I would call it to_base36.

connormcd commented 6 years ago

I found that enumerating the symbols in advance, and exchanging the MOD for subtraction gives a little perf boost. Around 15% on my machine.

create or replace function basex2 (
  p_num in integer,
  p_base in integer)
  return varchar2
as
  l_symbols      varchar2(64) := '0123456789ABCDEFGHIJKLMNOPQRSTUVWXYZabcdefghijklmnopqrstuvwxyz';
  l_return       varchar2(255);
  l_quotient     integer := p_num;
  l_trunced_part integer;
  l_remainder    integer;
begin

  while l_quotient > 0 loop
    l_trunced_part := trunc(l_quotient / p_base);
    l_remainder    := l_quotient - l_trunced_part*p_base;
    l_quotient     := l_trunced_part;

    l_return := substr(l_symbols,l_remainder+1,1) || l_return;
  end loop;

  return l_return;
end;
zhudock commented 6 years ago

67 and #128 both reference base conversion as well. I realize the goal of this issue is to add some additional functionality on top the base conversion, but we should avoid duplicating any code.

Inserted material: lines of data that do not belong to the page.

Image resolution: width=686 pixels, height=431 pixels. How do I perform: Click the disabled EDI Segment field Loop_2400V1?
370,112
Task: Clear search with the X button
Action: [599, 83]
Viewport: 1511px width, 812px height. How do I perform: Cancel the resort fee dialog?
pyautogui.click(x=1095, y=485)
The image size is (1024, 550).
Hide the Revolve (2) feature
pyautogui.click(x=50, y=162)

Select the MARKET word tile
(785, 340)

zhudock commented 6 years ago

In regards to @dmcghan suggestion on Twitter, this file from PWGen has the list of ambiguous characters they use.

http://pwgen.cvs.sourceforge.net/viewvc/pwgen/src/pw_rand.c?view=markup

const char *pw_ambiguous = "B8G6I1l0OQDS5Z2";

I'd suggest to add lowercase oisz, as well but excluding everything from that list may be a bit too aggressive.